Back then, Compuserve Information Manager 2.01 (CIM) worked in two modes -- a regular connection and a separate connection for surfing the World Wide Web. In computing, when you see the word "mode," that's a signal to run away. Modes means that the computer has to shift from one way of doing something to another. The shifting is seldom graceful, and with CIM it was quite awkward.

At this time, both Compuserve and America Online were pursuing aggressive marketing campaigns in which they deluged people with free log-on disks for these moded products. Tens of thousands of people came to the Internet this way, and many were quickly frustrated by the awkwardness of the software and the facelessness of the services  themselves.

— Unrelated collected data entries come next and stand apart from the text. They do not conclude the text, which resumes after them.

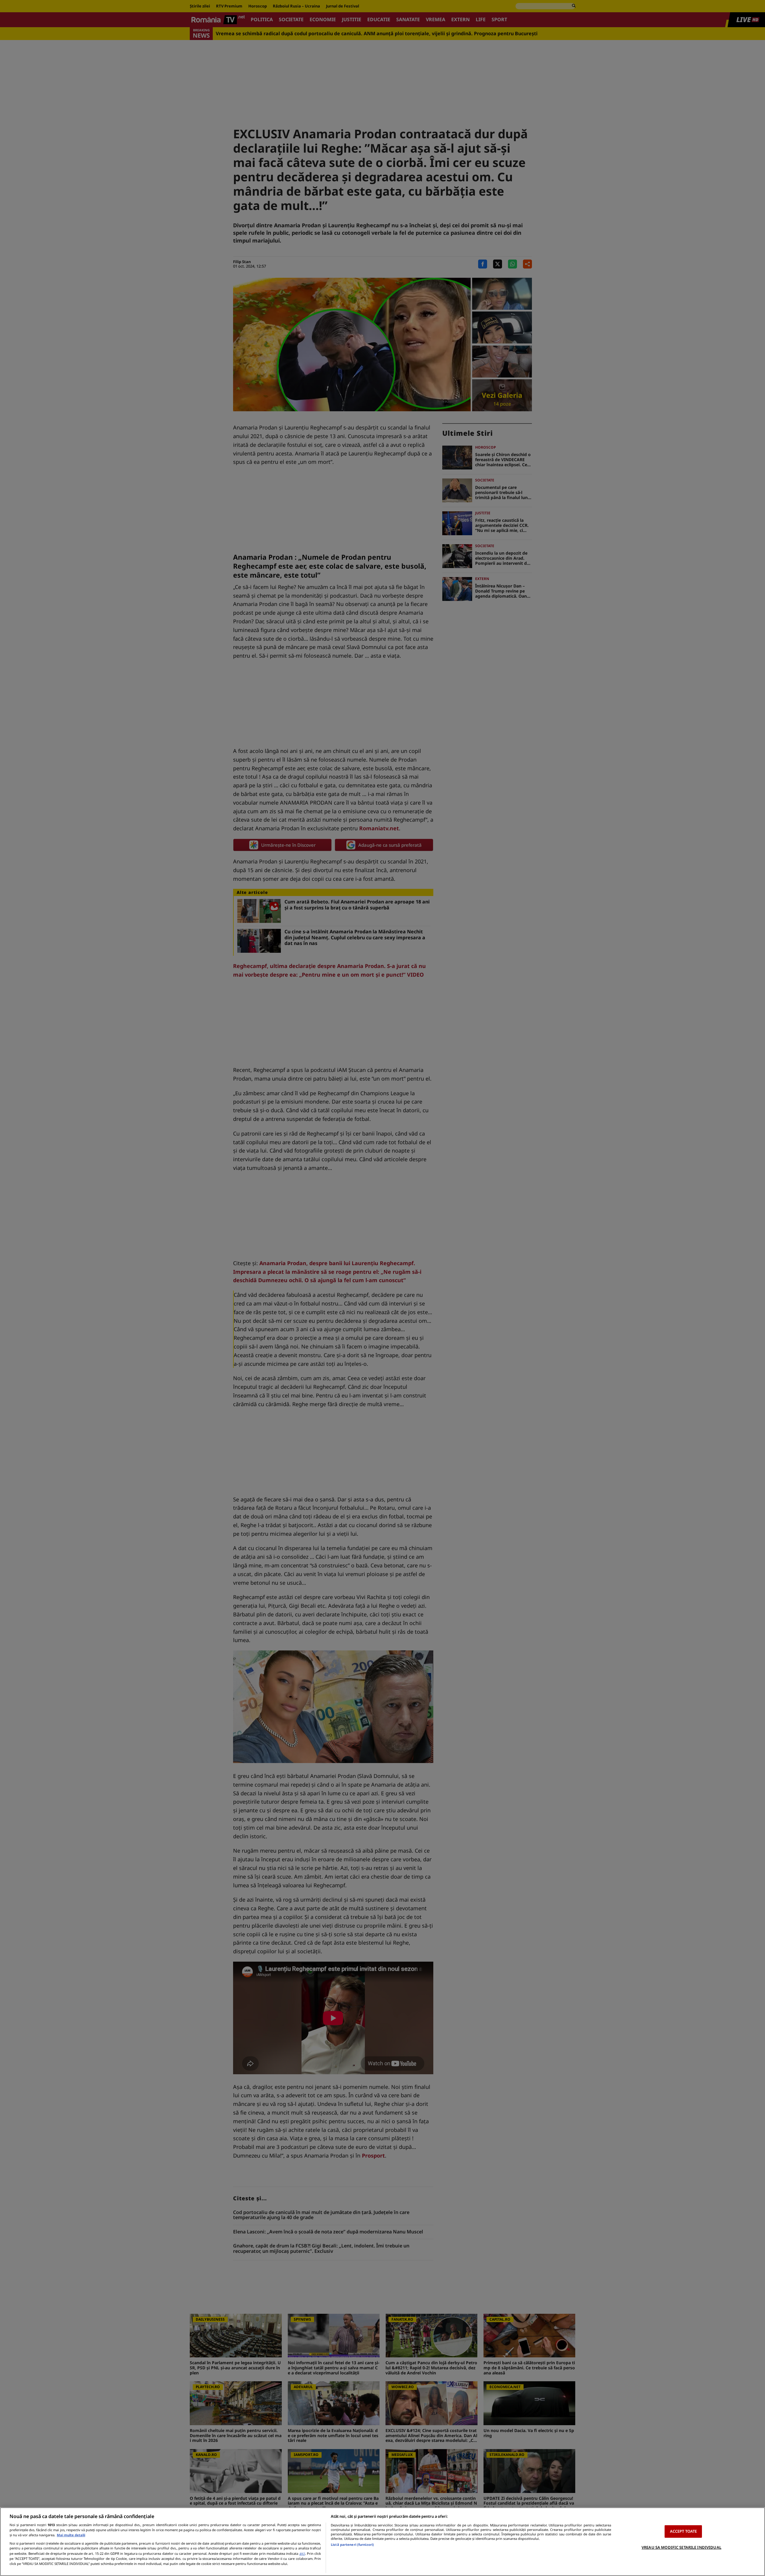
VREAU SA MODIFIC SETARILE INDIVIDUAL (681, 2547)
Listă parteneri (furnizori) (352, 2544)
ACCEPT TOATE (683, 2531)
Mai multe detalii (71, 2535)
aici (302, 2553)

After you used CIM for a few months, Compuserve would urge you to upgrade to a newer version by downloading it for free. Now, with the  new software, called Compuserve 3 or Cs3, downloading is no longer  possible. Cs3 is so humongous, and having Windows 95 so critical, that you can only get it by having Compuserve mail it to you on CD-ROM.

Anyway, since I got my disk and installed it, I have been very impressed, and the reason is that Cs3 is modeless. You can switch back and forth between Compuserve's internal data to sites on the World Wide Web with no weird delays. The screen is a bit different, because web sites don't allow the allow the same cookie-cutter interactivity that Compuserve's home sites do. But the delay in switching is nil, which is exciting.

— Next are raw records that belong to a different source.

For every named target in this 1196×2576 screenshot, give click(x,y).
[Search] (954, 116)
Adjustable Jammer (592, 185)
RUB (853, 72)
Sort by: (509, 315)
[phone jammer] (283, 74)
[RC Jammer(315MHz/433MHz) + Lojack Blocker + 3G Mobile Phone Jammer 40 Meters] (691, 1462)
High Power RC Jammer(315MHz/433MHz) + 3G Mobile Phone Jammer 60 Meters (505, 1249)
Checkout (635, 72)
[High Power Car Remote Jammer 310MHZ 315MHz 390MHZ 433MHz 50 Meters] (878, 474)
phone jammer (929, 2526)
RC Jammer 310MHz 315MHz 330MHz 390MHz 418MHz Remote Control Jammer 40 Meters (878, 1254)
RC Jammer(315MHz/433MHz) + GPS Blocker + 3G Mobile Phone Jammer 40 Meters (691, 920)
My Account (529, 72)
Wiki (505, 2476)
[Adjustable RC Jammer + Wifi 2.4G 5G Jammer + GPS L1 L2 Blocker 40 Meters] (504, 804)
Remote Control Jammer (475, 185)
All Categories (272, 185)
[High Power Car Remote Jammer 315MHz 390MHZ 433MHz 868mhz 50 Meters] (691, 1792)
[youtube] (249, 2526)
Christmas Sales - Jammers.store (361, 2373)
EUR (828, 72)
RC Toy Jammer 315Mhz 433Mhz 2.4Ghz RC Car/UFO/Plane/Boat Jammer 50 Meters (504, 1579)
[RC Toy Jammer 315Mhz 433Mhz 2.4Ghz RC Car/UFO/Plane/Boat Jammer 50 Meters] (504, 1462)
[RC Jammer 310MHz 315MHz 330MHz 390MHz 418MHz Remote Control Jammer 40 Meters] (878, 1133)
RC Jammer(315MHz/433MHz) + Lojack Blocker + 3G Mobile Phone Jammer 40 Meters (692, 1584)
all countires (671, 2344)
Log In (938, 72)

Using a standard Winsocket PPP Internet connection, Cs3 turns the whole balky mechanism of Compuserve into an Internet anteroom. The browsing software is Microsoft Internet Explorer, which seems poised finally to overtake Netscape Navigator for browsing bragging rights. The moment I booted up Cs3, the Internet Explorer crouching inside the program scoured my hard drive, found my Netscape 3.0, and in a single instant loaded all the bookmarks I had painstakingly culled for over a year.

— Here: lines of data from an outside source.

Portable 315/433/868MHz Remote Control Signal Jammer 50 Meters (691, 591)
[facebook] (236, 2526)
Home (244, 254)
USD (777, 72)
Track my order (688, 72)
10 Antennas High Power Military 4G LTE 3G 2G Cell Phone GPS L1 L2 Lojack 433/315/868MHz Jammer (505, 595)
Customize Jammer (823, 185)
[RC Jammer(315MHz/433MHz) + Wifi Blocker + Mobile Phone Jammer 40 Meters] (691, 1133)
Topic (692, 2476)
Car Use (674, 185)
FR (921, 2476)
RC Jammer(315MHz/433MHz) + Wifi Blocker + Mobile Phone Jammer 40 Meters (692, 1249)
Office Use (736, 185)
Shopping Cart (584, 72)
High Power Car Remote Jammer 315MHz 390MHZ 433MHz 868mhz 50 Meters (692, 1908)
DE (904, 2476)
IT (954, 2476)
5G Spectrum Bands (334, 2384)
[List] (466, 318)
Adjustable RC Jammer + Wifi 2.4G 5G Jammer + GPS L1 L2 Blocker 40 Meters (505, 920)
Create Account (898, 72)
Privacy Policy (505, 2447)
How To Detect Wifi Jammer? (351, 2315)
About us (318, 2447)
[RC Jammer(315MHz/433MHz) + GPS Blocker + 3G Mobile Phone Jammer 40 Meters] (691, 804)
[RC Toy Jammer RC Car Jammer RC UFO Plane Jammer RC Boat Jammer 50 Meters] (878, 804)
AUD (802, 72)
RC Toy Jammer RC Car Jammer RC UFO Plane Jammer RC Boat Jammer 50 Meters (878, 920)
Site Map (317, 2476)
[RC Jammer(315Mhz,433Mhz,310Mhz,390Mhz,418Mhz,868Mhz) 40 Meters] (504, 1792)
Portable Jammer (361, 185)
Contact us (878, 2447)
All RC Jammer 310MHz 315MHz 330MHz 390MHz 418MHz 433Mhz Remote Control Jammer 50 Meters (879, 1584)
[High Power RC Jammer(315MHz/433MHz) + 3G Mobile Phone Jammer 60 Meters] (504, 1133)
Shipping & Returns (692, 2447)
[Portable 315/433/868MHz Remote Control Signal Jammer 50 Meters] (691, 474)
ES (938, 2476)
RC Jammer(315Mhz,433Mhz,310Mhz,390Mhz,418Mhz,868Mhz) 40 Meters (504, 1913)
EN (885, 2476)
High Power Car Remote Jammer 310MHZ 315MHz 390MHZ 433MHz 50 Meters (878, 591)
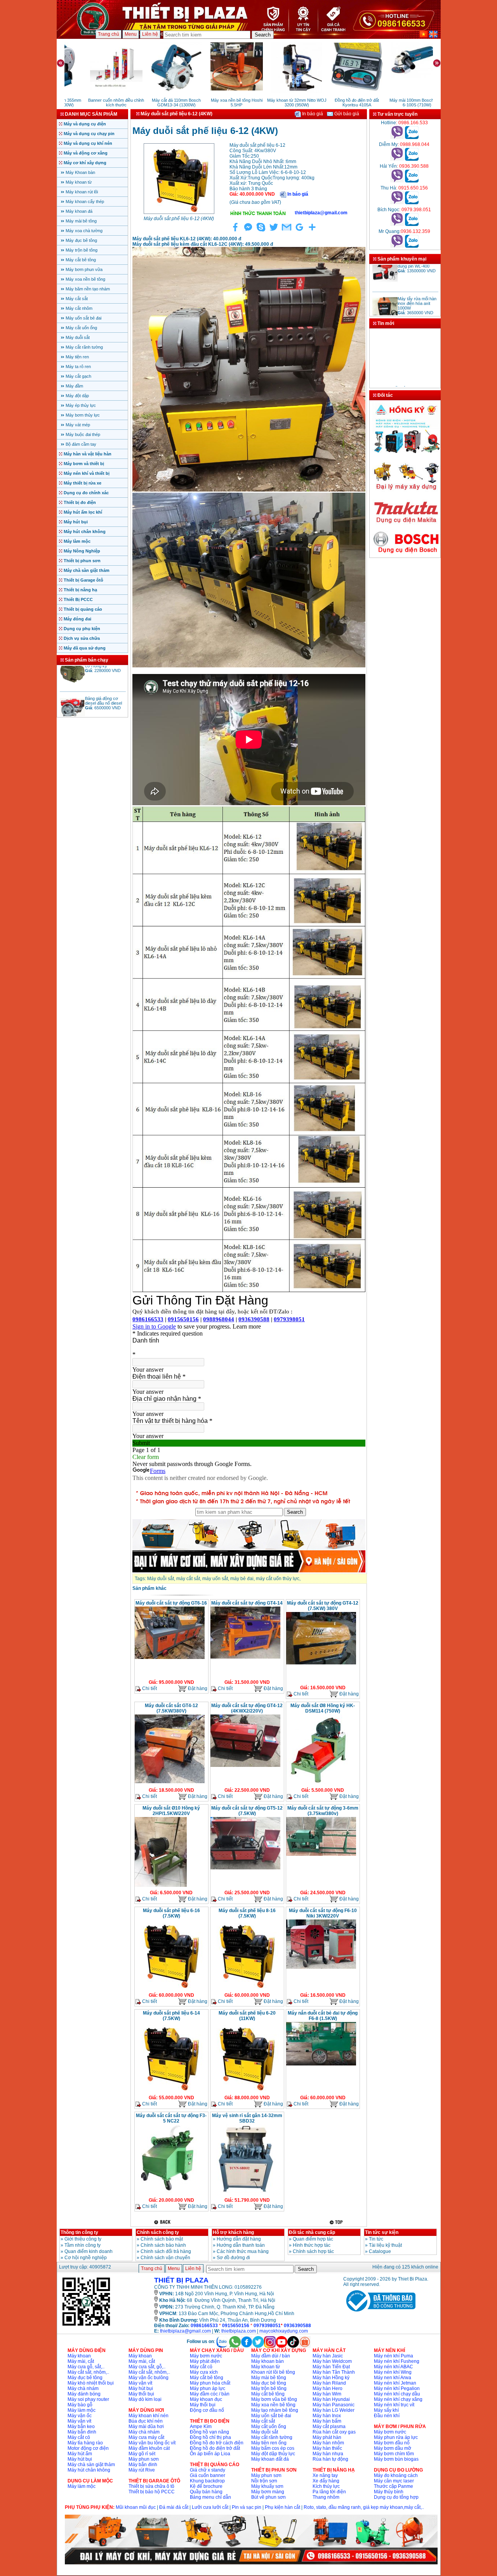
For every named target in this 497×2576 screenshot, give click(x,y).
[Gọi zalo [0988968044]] (412, 159)
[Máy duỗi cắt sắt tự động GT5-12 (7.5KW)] (245, 1868)
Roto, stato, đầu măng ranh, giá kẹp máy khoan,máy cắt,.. (364, 2507)
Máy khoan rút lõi (82, 191)
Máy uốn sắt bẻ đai (83, 318)
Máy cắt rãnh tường (84, 347)
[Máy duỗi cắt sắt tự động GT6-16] (170, 1658)
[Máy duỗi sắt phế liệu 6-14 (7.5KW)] (170, 2091)
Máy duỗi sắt (78, 337)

Now, I'm a pessimist about these things. I didn't think the big online services would ever get the Internet right. I figured they would overprice it or get bogged down in proprietary programs, or worse, censor incoming stuff from the Net. But that hasn't happened. Cs3 gives me the very best of the two desirable worlds -- almost:

It gives me Compuserve's internal data world, which is like the reference section of a very good library.

And it gives me very flexible, very powerful access to the World Wide Web, less a "world" than an entire universe of data sources.

So when people ask me which way to go, my answer is that the new Compuserve will take you equally well to both places.

Now, about that "almost." OSPs are still not. Compuserve is not a good place to base a web site. If you want to open up your own quickie mart along the info superhighway, you're better off with a local ISP than one of the big online services. Although I expect that will change too over the next year.

The other is expense: Compuserve may connect fluidly with the Internet, but Compuserve nonmembers on the Internet cannot connect back with it. Compuserve continues to charge premium fees for its databases, and that will scare away a lot of new customers.

How does all this shake out? For Compuserve, it's hard to say. They've been losing money for years, and  their mission is eroded a little bit every time someone scoots away from its home offerings and onto the Internet. Giving subscribers the Internet underscores how outdated and overpriced their own data offerings are.

But for consumers, now is a good time to hop an old trolley with new wheels. Compuserve has been around since personal computing began. Once the giant, it has been eclipsed by America Online in size and notoriety. But its interface, long reviled for its endlessly nested menus and curious command structure, is showing signs in its dotage of renewed life.

Before you sign onto a local service, give the new Compuserve a look, and figure out if it's worth the extra money to you.